フォノンを付きまとわせる (Getting phonons to hang around)

量子計算および量子検出応用のための理想的な技術基盤は、さまざまな構成要素の最良の特長を組み合わせた混成装置になる可能性が高い。超電導回路は比較的進展しており、そのため、マイクロ波を制御し操作できる構成要素を見つけることが不可欠となっている。MacCabeたちは、フォノン寿命を1秒以上に伸ばすことができるような音響環境を設計できる、高品質微小共振器の利用を探索した。これらの量子音響動的素子は、5ギガヘルツのマイクロ波周波数で動作し、超伝導回路と組み合わせることができることがあるかもしれない。(NK,MY,nk,kh)

Science, this issue p. 840

高次の視床から皮質への入力 (Higher-order thalamus input to the cortex)

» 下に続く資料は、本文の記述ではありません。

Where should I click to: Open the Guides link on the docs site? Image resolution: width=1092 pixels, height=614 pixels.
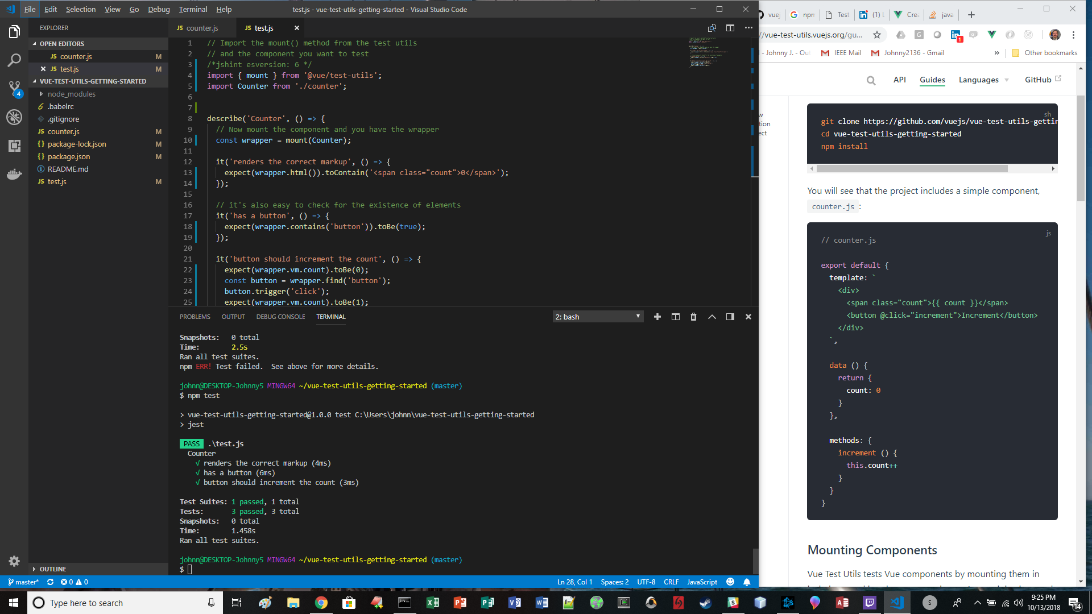[x=932, y=80]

感覚情報は、内部で生成される上意下達的信号と統合されて、それと比較された場合にのみ、脳内で有意義に用いることができる。しかし、そのような上意下達的信号を伝達する脳全体の求心性神経、それらの情報内容、および学習関連の柔軟性についてはほとんどわかっていない。Pardiたちは、高次の視床を、マウスの聴覚皮質への上意下達的入力の主要な情報源として特定し、柔軟な変化と融通の利く応答を促進する皮質層1の回路を研究した。これらの結果は、皮質との広範な接続にもかかわらずほとんど注目されてこなかった非皮質構造を通して、どのように上意下達的信号のフィードバック情報が皮質領域に到達できるのかを説明している。(Sk,ok,nk,kj,kh)

【訳注】
  • 高次の視床:感覚器官の情報が視床から大脳皮質に移動するための接続機能を果たす、腹側および背側の脊髄のこと。
Science, this issue p. 844

ワクチンの効果の見積もり (Estimating vaccine efficacy)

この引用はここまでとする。